Frühzeitig reagieren lohnt sich
Die Invaliditätsstudie 2024 bietet nicht nur einen Rückblick auf die letzten zehn Jahre, sondern auch wertvolle Einblicke in aktuelle Herausforderungen und zukünftige Trends. Sie zeigt, dass die berufliche Vorsorge einen Beitrag zur Eindämmung der steigenden Invaliditätszahlen leisten kann, indem gemeinsam mit den angeschlossenen Unternehmen eine optimierte Zusammenarbeit stattfindet.

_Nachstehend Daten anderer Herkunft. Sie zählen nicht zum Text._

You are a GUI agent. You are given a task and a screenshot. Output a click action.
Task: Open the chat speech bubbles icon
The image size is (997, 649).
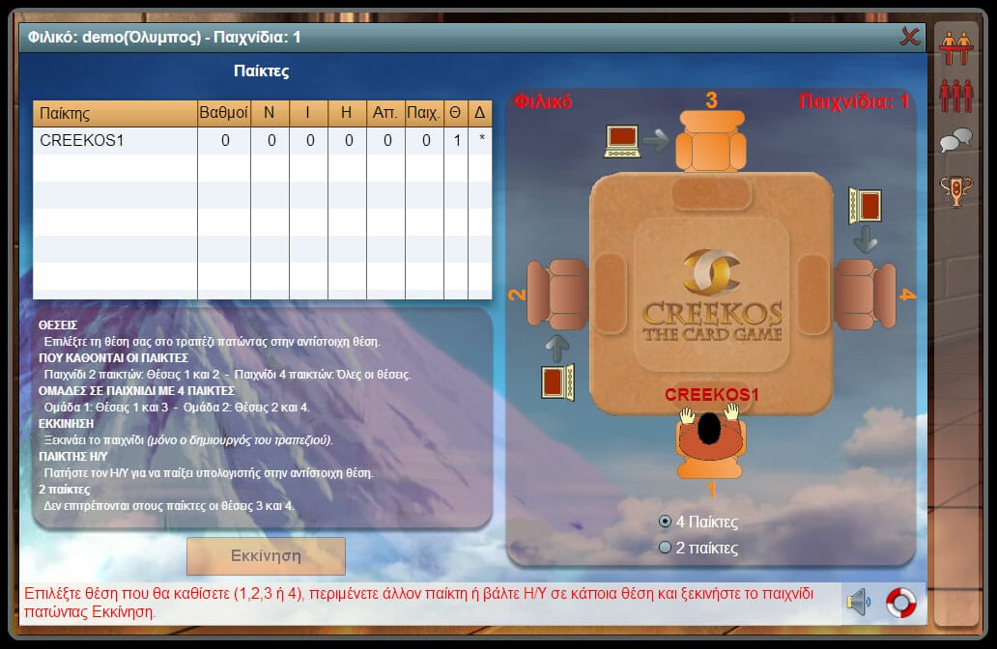(956, 142)
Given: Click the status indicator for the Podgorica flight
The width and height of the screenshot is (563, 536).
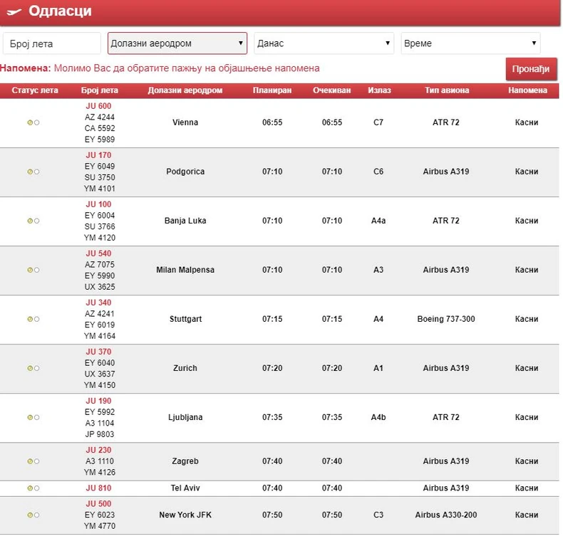Looking at the screenshot, I should click(x=33, y=172).
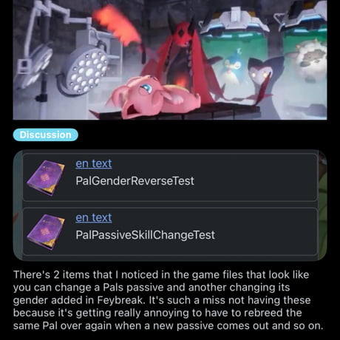Viewport: 340px width, 340px height.
Task: Click the blue penguin Pal inside the tank
Action: pos(231,67)
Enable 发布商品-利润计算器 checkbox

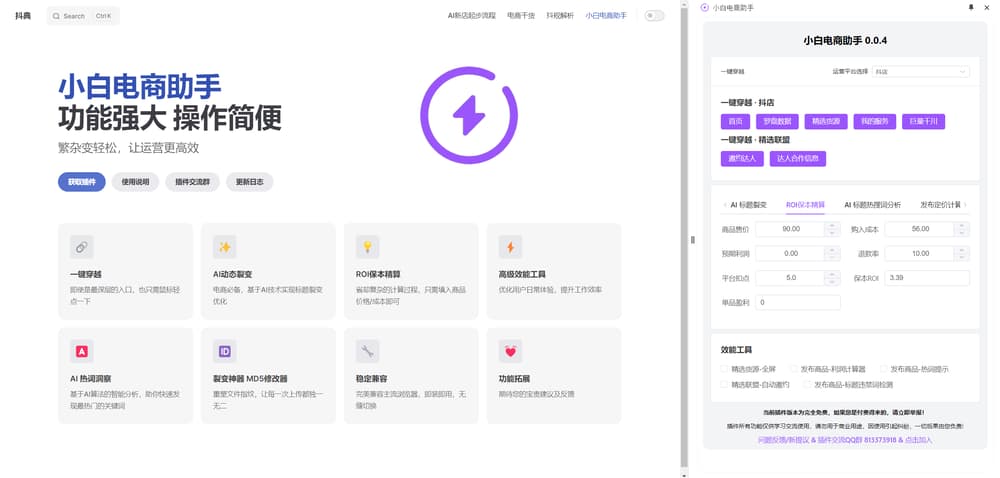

In Ergänzung zu den Taggeldversicherern und den IV-Stellen gibt es in der zweiten Säule viel Sinnvolles zu tun:
- Frühzeitige Intervention bei Arbeitsunfähigkeit
- Gezielte Prävention über die angeschlossenen Betriebe
- Intensivierung der Zusammenarbeit zwischen Vorsorgeeinrichtungen, IV-Stellen und Taggeldversicherern
- Konsequenter Einsatz von Instrumenten zur Erreichung einer Teilarbeitsfähigkeit bei lang andauernder Arbeitsunfähigkeit
Die PK Rück möchte mit dieser Veröffentlichung die Vorsorgeeinrichtungen ermutigen, die vorliegenden Ergebnisse zu nutzen und ihre angeschlossenen Unternehmen bei der Wiedereingliederung und der Prävention zu unterstützen. Es liegt im Interesse aller Akteure der beruflichen Vorsorge, Trends frühzeitig zu erkennen und aktiv gegenzusteuern, um langfristig positive Entwicklungen zu fördern.
Literaturverzeichnis
PK Rück und Universität St. Gallen (2014). Invalidität in der Schweiz. Einflussfaktoren und zukünftige Entwicklung.
PK Rück und C-Alm (2024). Fokus 2. Säule. Invaliditätsentwicklung seit 2012 und Ausblick.